Hi all, I have been thinking about buying a Trangia Pan Stand, a frame that fits inside the Storm Cooker windshield, allowing smaller pans to be used. Supposedly it fits both the 25 & 27. I have not seen one in Australia or on a recent trip to UK, but can order one on line from Japan for about $30AU. Does anyone have any experience with these? Are they worth the money? Any help would be appreciated. Thanks Norm
I have one, and I use it often. To me it is well worth the price. It does allow for the use of smaller items such as coffee makers, odd sized tea kettles, pots, etc that would not normally fit on the Trangia "arms". I have found that on the 27 series, that the pan stand will fit on the "lower" part of the "arms", as well as the "upper" part of the "arms, when the "arms" are in the downward position. So you can vary the distance from the flame that way, in case that is important in some way. In the 25 series, it will only fit one way, on the lower part of the "arms". It packs well in the kit. I have the strainer too, and the pan stand fits securely bewteen the strainer and the tops of the pans or kettle (if your kit is so equipped), so there is no rattling when the kit is packed up. The ONLY issue I had with it was that when I bought it (new), there was a very very tiny spot of weld that formed a little "bump" in the center, and it hit the pan or whatever was on the pan stand. It would have been fine if I had just flipped the pan stand over and pointed the bump downward each time. I did not want to have to deal with remembering that, so a couple passes with a file and the bump was gone. Very easy fix to a very minor "problem". Anyway, I have one. I like it very much. I can post some fitment pics if you'd like.
Measurements are from the top of the pan rest to the uppermost part of the Trangia burner (slightly higher than the burner holes). Trangia 27 (modern version). Pan rest on "lower" part of the arms. Distange to top of Trangia burner is 31mm. Trangia 27 (modern version). Pan rest on "upper" part of the arms. Distance to top of Trangia burner is 44mm. Trangia 25 (modern version). Pan rest only fits on lower portion of the arms. Distance to top of Trangia burner is 35mm. Trangia 25 (early version). Pan rest only fits on lower portion of the arms. Distance to top of Trangia burner is 35mm. Trangia 27 (early version). The pan rest DOES NOT WORK in an early 27, as they are dimensionally smaller than the later production 27 series.
@Hazet - Thanks for your comments and photos. You have described it well. Based on your experiences, I will go ahead and order one. All my kits are new style ones, so there should be no problems. Norm
As an alternative for smaller pans or kettles what about some clipon extensions to the pan hooks: Eg modify (bend) 3 stainless wire clothes pegs like these: Stainless Steel Pegs/Clips - www.ecohug.co.uk so that pan isnt raised too much?

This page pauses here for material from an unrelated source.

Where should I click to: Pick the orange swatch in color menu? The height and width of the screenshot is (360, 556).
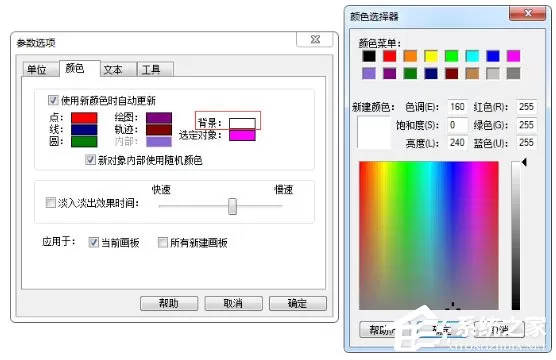[x=410, y=56]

My idea was once stove is setup and clips attached, standard saucepans or narrow kettle or saucepans can be used interchangably, and without obstructing access to burner or simmer control. Also, the clips can be added before burner lit and left whereas the pan stand may be an afterthought.
Interesting, but all those seem to sit over burner, limiting access meaning may be added over a lit burner. EDIT except of course, Scramblers angle bracket.* Can aluminium bracket withstand the full output of the spirit burner Ok? *
@TRA_A It seems to do fine. The flame isn't directly over it, and the pot only gets to 100C. I haven't done long burns so couldn't answer for that, but it's thicker than the Trangia itself so I don't expect trouble. You could always make it out of steel if you preferred. I had plenty of aluminium to waste.
The pan stand seems to have been reduced in weight from 65 to 48g Unrelatedly, I am curious that both forms seem to have more welds (due to shorter sections of rod) than seems would be possible: I had assumed welding was the expensive bit due to needing a human rather than getting fullest utilisation from a length of raw uncut rod.
Cheaper to have a single piece of rod bent en-mass by the thousands than have multiple different pieces and save a couple welds. Place three of this same bent rods into a jig, a few tacks with a mig gun, on to the next. Bet each one takes well under a minute to jig up and weld together.
I have miscounted, it looked like was made from 'L'shapes and sh but is 3 equal 'U'shapes it seems... No puzzlement required it seems.